Predicting DNA damage yields and assessing beam quality for protons and carbon ions using a DBSCAN algorithm
摘要
Modeling radiation-induced DNA damage is essential for understanding the relative biological effectiveness (RBE) of ionizing radiation. This study presents a simplified framework using the density-based spatial clustering of applications with noise (DBSCAN) algorithm and using simulated physical track structures to characterize DNA damage induced by 0.5–200 MeV protons. The model assumed that (i) energy deposition ≥ 17.5 eV induced DNA damage, (ii) at least two damage points within a distance ε formed a cluster, (iii) isolated damage points were treated as noises, and (iv) the cluster-to-noise ratio corresponded to the double strand break (DSB)-to-single strand break (SSB) yield ratio.

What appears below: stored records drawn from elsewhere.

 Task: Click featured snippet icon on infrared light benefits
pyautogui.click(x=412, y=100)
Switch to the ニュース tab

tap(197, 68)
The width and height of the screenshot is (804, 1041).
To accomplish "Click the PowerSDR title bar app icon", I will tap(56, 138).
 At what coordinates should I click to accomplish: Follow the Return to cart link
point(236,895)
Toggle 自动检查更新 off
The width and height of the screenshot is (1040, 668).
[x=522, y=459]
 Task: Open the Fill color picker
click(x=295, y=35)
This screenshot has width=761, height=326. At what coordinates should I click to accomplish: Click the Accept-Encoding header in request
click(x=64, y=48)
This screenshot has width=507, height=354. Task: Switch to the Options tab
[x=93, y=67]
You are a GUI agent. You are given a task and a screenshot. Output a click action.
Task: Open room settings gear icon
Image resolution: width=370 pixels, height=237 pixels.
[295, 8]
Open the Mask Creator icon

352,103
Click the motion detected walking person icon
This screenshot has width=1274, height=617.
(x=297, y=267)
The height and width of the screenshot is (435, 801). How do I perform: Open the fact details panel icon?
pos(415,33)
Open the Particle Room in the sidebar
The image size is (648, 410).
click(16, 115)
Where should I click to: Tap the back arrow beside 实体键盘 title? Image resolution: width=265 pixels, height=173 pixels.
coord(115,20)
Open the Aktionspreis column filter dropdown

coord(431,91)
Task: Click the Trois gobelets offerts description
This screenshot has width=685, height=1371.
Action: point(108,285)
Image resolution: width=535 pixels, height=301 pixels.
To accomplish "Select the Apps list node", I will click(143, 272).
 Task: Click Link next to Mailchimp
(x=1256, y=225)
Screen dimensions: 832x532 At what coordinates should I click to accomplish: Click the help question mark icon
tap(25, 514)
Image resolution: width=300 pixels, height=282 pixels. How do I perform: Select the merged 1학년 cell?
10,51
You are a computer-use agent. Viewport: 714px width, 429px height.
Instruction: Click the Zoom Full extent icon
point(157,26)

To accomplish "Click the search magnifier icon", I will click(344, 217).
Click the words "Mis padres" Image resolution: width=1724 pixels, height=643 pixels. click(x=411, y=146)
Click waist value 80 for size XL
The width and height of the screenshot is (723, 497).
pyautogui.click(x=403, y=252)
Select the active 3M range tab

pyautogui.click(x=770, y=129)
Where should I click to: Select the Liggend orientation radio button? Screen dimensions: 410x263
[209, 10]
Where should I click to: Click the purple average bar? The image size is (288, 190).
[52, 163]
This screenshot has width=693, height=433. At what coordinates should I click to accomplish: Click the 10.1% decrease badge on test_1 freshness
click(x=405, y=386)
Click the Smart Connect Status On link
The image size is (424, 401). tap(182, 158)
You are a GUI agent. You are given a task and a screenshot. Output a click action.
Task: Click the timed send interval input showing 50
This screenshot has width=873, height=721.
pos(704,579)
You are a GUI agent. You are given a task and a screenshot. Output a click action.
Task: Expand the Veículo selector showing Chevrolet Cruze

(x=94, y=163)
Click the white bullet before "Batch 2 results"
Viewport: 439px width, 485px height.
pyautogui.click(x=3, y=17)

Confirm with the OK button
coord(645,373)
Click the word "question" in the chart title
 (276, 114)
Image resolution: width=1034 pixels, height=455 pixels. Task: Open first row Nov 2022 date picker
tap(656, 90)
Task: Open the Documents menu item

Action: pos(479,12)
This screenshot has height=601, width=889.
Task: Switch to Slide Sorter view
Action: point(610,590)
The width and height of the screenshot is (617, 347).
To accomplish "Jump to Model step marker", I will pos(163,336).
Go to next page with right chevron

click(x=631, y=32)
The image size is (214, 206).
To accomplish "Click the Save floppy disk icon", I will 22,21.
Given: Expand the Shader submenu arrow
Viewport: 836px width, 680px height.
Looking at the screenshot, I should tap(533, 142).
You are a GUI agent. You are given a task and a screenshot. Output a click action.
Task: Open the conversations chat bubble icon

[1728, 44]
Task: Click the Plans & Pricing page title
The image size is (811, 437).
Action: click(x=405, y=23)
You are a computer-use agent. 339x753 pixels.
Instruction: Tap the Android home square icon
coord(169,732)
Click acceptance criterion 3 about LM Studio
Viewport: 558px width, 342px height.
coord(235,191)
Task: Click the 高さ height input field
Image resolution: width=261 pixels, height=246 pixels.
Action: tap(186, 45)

From the clustering output, a new beam quality metric called Quality of Beam (QoB; clusters per particle per µm) and its normalized form (clusters per keV of deposited energy) were defined. For protons, normalized QoB exhibited a strong linear correlation with DSB yields, enabling direct estimation of DSB and SSB yields using a single conversion factor. Applying the same framework and model parameters to carbon ions revealed a similar linear relationship between normalized QoB and DSB yields up to LET values of 200 keV µm⁻¹, beyond which the overkill effect emerged. The normalized QoB qualitatively reproduced RBE–LET trends and offered a biologically meaningful alternative to conventional metrics such as LET. Compared to full water radiolysis modeling, the DBSCAN framework was computationally efficient and provided a robust method for assessing ion beam quality and predicting DNA damage yields.